[Entries taken from a collection]
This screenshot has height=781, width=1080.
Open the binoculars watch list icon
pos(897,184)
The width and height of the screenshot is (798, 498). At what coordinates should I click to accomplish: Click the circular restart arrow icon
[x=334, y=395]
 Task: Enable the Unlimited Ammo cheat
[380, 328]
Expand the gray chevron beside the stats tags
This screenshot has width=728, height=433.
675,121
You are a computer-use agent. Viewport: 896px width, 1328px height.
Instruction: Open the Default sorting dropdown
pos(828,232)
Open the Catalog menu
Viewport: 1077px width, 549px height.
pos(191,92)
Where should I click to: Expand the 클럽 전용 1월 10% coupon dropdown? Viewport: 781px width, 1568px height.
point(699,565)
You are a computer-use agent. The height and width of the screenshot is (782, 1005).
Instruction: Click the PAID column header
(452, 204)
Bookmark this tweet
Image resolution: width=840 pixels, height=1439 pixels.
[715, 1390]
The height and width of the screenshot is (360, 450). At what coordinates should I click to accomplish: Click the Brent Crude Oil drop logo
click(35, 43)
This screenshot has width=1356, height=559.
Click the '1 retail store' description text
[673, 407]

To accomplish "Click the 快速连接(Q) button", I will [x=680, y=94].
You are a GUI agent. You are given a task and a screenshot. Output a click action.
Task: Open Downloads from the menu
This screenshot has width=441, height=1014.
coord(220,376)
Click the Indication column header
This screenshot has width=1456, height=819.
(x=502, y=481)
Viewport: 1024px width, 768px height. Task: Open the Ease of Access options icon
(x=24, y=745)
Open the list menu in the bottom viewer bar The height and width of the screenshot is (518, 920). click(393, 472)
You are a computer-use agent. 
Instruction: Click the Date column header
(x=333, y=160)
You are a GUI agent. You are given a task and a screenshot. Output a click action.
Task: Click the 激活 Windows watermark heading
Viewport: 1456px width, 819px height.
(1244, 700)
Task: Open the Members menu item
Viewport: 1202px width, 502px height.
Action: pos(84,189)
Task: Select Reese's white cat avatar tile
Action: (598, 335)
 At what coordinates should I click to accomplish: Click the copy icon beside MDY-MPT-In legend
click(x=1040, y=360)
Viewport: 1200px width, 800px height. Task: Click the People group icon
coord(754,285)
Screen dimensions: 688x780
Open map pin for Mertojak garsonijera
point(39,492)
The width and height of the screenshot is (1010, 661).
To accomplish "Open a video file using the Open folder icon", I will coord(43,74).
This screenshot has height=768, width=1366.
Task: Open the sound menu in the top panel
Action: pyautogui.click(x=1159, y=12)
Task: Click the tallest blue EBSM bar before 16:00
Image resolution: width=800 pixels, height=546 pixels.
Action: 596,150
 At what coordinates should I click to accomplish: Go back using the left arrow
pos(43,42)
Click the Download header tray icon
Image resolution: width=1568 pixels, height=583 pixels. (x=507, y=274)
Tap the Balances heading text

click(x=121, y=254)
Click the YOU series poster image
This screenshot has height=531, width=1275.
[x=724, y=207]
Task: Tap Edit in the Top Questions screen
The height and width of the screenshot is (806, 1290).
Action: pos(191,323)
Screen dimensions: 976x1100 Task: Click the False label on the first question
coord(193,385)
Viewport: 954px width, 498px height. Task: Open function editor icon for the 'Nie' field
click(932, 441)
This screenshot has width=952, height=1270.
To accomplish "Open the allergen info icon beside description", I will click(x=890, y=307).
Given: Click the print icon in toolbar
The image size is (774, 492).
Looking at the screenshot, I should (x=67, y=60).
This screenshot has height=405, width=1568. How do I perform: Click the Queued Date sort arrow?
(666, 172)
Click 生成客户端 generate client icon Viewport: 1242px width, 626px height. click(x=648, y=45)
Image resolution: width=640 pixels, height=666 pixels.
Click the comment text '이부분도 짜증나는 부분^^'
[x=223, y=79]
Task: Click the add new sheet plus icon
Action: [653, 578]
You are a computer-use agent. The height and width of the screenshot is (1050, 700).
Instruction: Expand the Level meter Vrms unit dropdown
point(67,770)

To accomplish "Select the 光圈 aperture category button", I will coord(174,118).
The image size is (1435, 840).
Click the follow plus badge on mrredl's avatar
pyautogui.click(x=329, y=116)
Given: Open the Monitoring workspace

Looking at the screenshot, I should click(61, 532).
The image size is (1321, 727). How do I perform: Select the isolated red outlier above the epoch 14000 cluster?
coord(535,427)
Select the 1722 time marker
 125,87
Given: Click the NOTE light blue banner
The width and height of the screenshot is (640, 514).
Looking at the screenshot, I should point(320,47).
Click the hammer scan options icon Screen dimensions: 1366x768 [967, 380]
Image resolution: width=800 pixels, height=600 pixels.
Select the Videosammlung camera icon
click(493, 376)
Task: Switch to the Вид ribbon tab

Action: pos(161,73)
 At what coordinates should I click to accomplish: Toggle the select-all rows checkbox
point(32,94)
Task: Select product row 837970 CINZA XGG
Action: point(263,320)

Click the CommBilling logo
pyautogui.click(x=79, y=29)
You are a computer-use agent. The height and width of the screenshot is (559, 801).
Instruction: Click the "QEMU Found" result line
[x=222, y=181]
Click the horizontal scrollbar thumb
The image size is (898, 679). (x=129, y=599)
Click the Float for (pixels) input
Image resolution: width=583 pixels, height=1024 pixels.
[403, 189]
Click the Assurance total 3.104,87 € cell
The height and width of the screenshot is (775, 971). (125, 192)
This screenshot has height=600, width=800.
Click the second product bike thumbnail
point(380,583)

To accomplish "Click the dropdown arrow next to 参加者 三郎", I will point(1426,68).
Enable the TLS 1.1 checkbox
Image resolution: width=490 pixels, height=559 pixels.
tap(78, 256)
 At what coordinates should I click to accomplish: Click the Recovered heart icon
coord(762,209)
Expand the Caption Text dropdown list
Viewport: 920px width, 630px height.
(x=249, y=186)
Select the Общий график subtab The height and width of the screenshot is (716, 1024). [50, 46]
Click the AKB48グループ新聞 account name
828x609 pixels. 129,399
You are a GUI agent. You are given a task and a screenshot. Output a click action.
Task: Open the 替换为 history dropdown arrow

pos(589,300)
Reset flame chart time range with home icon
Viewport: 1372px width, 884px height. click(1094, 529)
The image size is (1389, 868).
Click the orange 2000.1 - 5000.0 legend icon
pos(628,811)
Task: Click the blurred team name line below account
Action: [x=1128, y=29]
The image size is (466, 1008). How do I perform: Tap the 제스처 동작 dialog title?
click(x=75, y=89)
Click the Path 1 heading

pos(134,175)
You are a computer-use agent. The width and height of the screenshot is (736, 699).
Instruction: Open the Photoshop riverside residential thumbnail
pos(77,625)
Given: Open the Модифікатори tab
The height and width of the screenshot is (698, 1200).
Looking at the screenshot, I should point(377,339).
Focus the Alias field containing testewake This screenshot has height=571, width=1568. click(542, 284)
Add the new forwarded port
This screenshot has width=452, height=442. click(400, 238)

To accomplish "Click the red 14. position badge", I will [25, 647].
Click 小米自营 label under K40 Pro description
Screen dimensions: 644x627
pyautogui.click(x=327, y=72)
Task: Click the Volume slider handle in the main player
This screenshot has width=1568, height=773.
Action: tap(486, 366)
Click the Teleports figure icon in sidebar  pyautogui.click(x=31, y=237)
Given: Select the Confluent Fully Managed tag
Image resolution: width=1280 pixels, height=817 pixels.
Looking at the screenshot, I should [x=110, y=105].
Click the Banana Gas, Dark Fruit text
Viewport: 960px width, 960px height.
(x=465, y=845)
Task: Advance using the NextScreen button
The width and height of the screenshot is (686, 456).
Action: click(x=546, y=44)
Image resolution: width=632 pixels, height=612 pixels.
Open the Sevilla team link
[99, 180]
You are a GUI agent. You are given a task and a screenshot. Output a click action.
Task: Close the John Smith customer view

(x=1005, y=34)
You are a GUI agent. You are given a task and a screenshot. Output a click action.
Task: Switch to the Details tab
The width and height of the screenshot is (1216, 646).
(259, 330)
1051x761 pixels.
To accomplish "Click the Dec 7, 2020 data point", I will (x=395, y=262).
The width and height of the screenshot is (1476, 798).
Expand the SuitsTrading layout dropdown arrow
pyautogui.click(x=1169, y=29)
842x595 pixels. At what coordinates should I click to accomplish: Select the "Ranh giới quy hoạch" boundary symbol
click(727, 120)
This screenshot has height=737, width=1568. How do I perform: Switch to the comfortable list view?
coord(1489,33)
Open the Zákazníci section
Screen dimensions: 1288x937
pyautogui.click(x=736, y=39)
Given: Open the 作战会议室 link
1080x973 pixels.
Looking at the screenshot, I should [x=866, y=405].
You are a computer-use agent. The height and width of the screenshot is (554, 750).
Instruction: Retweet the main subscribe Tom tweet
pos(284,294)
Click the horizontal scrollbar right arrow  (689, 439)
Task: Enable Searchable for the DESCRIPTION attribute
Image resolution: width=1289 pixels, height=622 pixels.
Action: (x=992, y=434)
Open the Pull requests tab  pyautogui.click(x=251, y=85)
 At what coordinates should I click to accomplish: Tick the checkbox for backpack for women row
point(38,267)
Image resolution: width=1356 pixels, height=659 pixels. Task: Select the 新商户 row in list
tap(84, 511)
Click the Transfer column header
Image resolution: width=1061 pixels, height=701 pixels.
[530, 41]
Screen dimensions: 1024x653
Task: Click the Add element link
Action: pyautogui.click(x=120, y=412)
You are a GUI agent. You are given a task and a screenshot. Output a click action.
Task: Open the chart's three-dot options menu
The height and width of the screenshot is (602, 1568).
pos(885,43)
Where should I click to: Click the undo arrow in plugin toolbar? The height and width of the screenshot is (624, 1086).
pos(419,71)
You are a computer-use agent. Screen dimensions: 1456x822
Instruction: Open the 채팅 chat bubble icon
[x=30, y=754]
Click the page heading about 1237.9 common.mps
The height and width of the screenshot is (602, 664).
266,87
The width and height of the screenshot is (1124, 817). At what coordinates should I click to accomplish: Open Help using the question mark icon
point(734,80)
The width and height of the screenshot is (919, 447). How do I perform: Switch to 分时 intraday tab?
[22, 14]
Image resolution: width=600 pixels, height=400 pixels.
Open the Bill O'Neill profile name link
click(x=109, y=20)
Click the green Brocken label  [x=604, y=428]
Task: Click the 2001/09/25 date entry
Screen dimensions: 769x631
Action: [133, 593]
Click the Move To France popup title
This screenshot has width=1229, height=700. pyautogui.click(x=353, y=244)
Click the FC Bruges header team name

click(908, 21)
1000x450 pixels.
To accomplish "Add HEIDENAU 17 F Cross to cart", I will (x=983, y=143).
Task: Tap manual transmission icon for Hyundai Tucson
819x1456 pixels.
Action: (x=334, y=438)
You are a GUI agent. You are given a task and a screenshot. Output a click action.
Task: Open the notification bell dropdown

> EXERCISE: Among the entries above, some lines may hold the string "button". State how many, and give nothing but the number.

> PROBLEM SOLUTION: 3